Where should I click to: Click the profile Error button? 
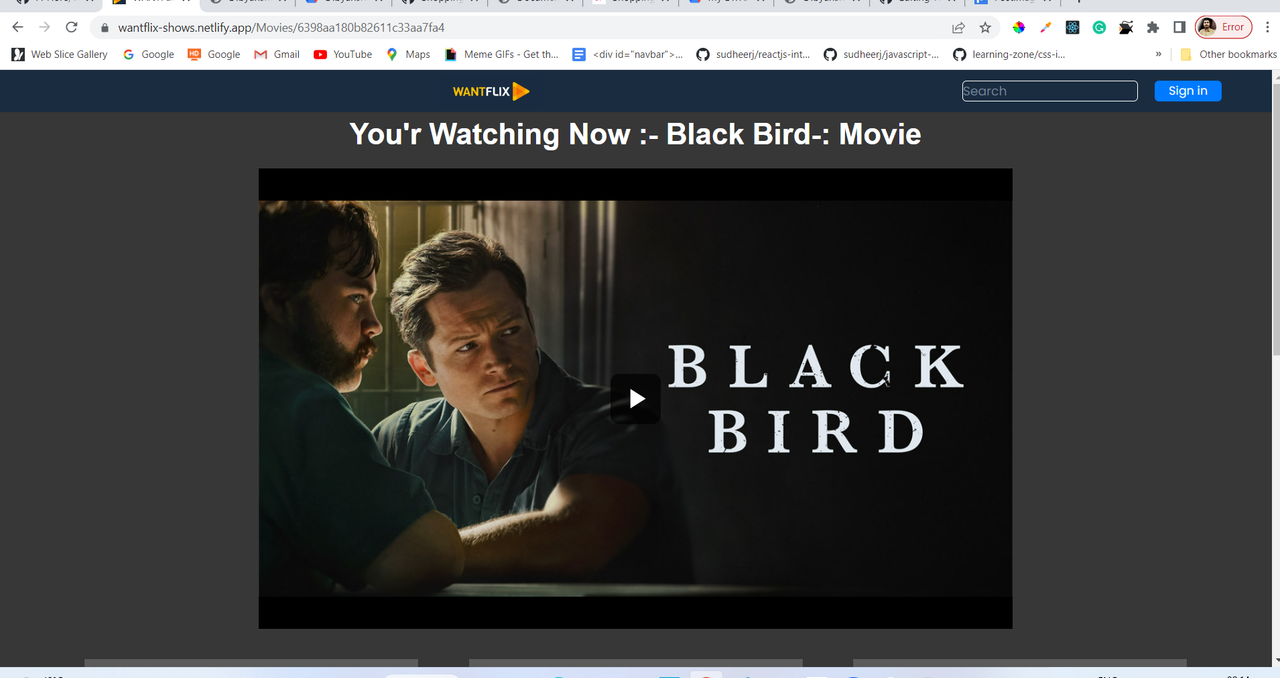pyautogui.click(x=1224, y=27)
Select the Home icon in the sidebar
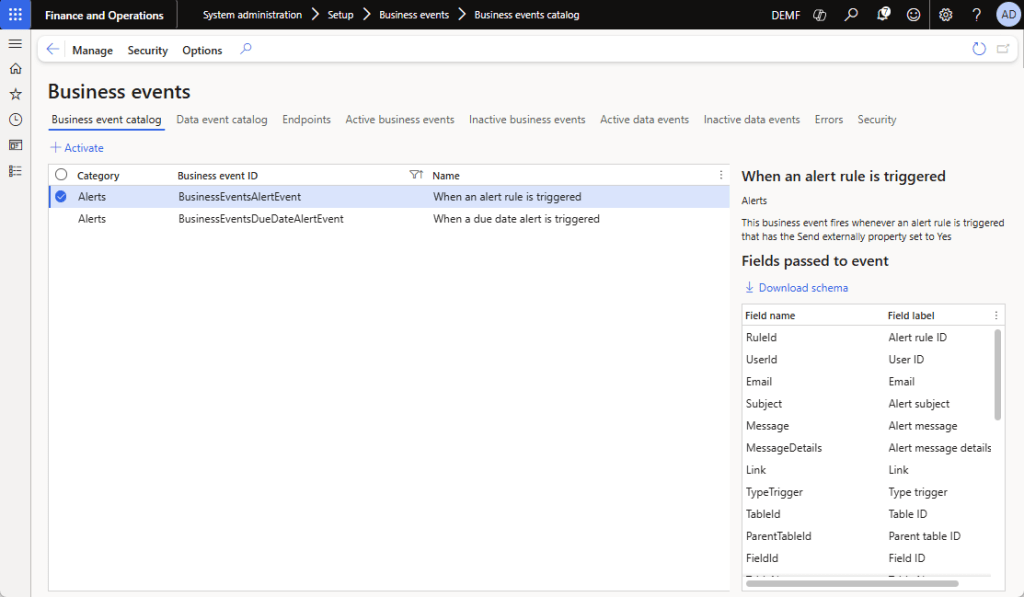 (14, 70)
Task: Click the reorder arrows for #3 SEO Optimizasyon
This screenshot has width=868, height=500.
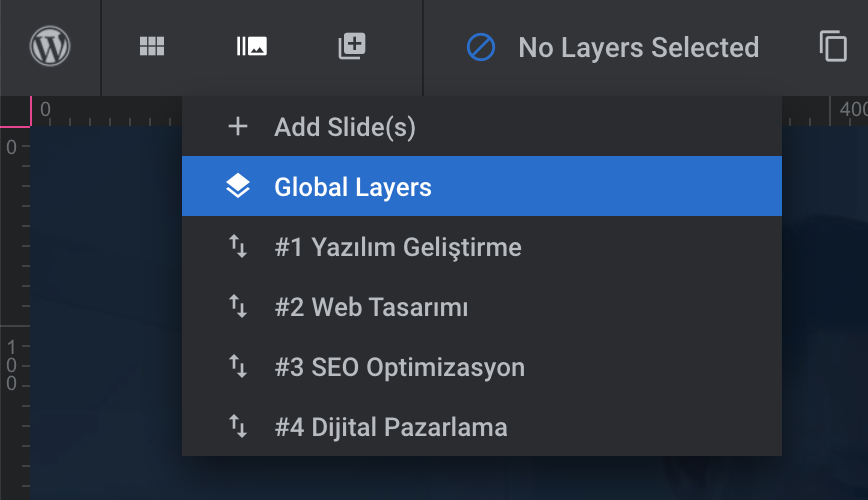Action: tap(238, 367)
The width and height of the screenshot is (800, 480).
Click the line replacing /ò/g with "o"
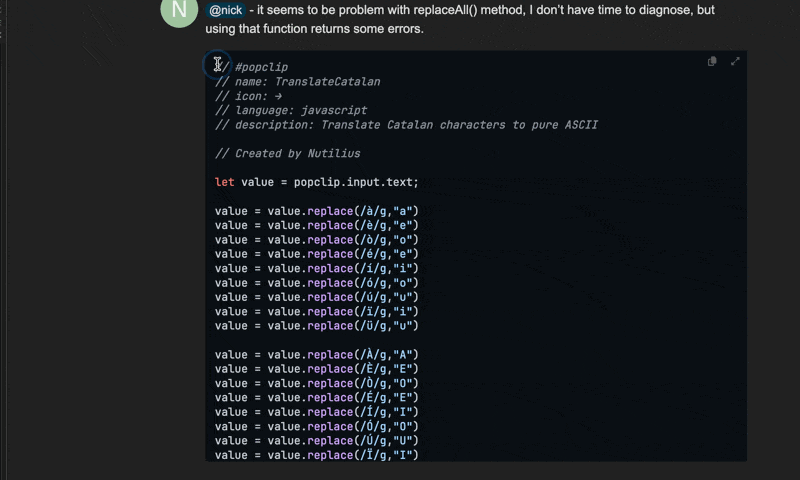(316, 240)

####################

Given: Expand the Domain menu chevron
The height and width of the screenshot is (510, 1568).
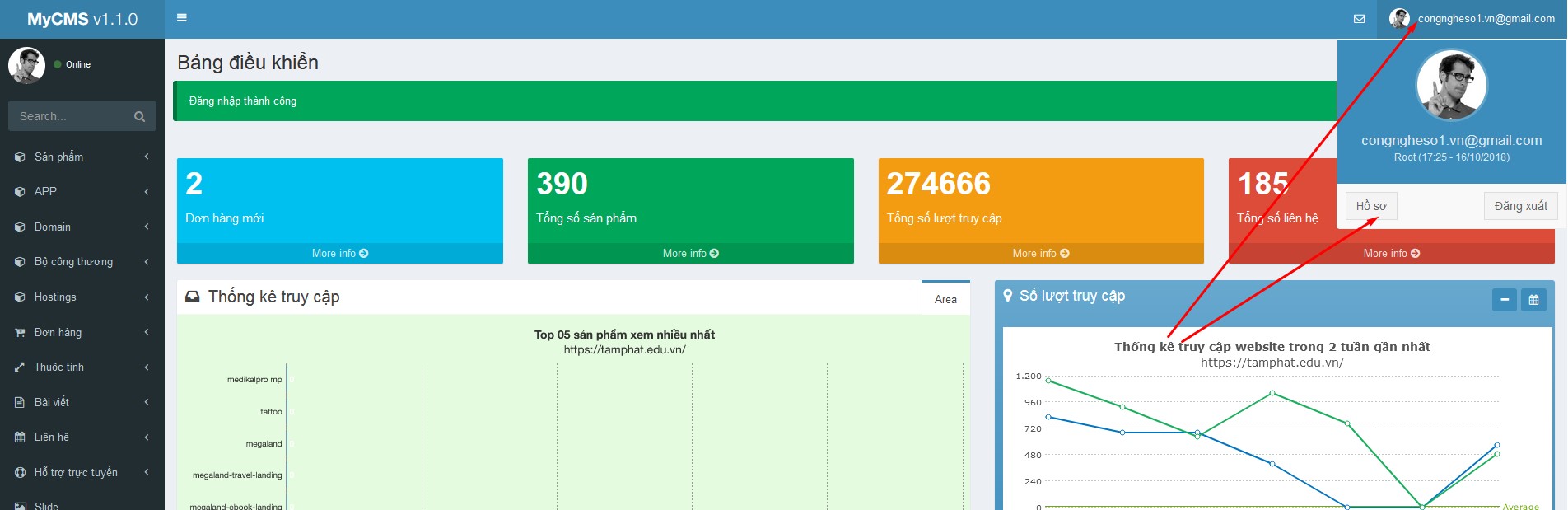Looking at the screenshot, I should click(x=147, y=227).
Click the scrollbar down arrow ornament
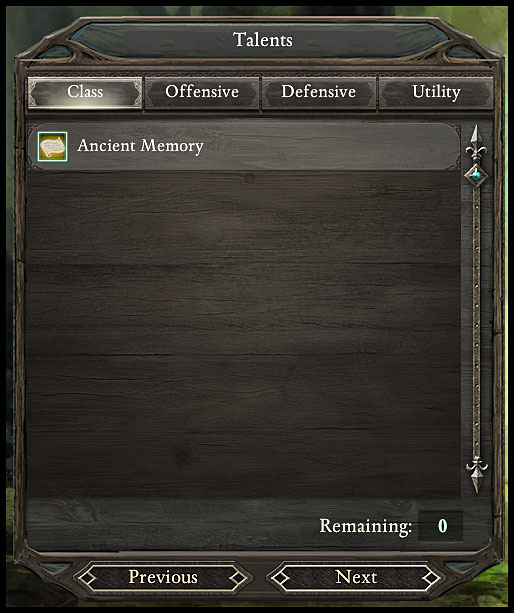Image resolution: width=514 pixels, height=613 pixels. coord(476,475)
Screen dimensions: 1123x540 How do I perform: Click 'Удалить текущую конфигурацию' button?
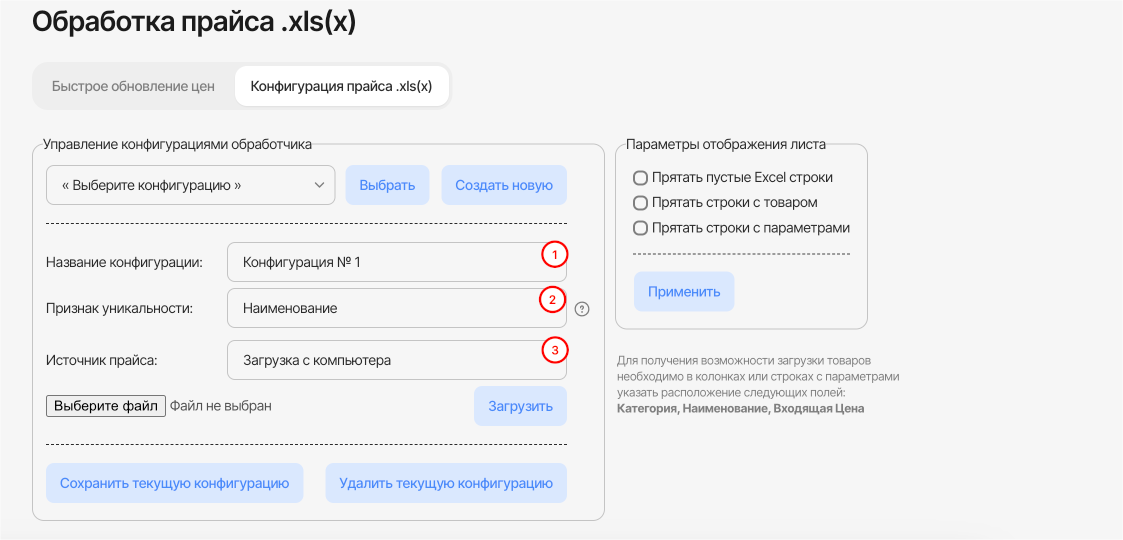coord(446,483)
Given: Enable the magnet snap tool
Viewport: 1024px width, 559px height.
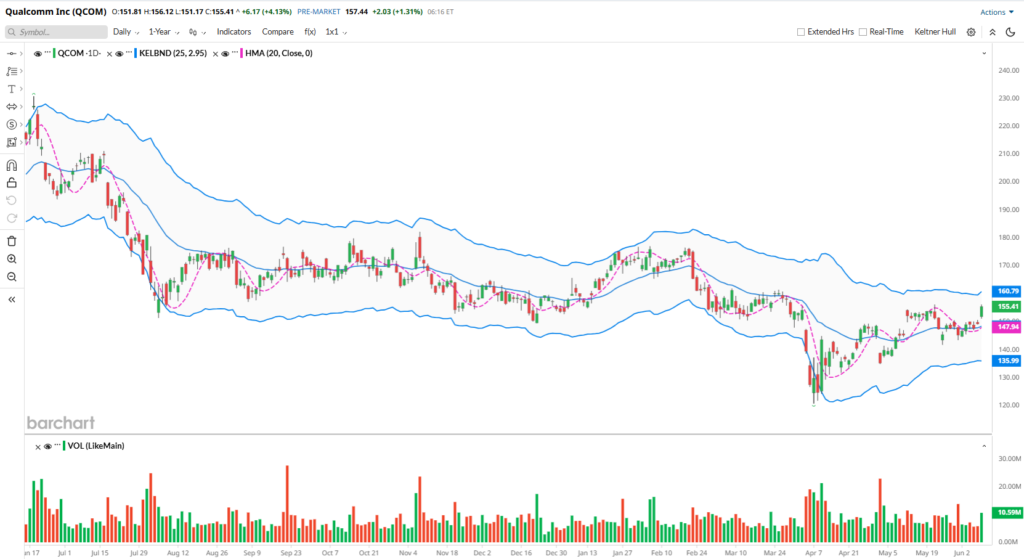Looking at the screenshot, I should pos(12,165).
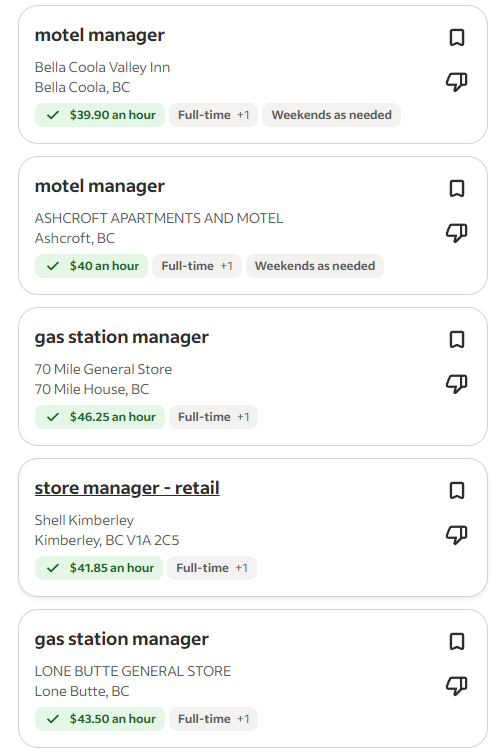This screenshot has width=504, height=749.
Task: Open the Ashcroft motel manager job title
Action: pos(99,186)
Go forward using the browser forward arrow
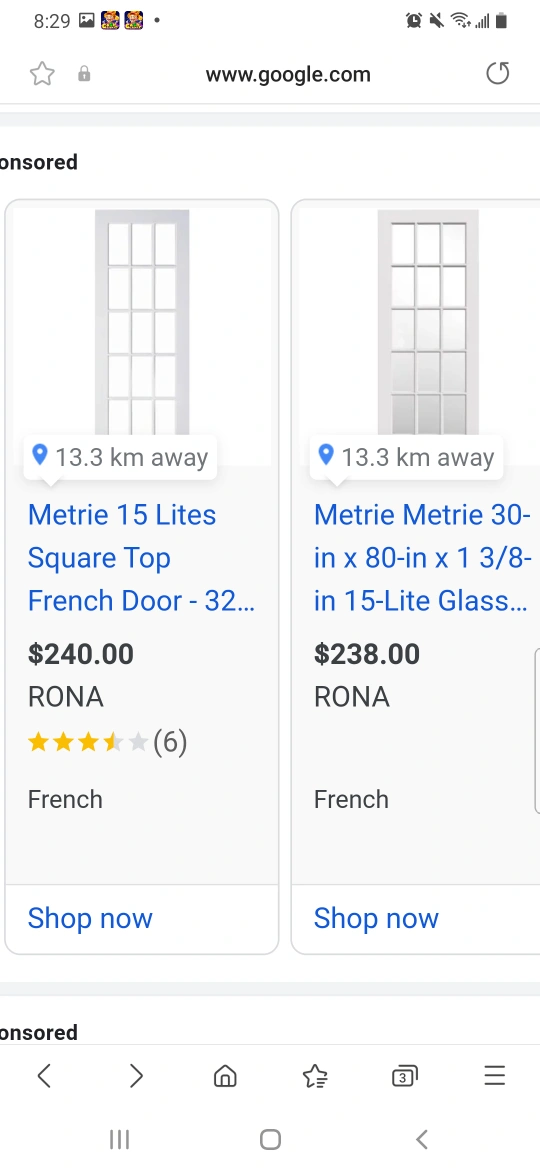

####################

Out of the entries, pull every line that mentions "Given".

Response:
Given: Expand the Domain menu chevron
Given: Enable the magnet snap tool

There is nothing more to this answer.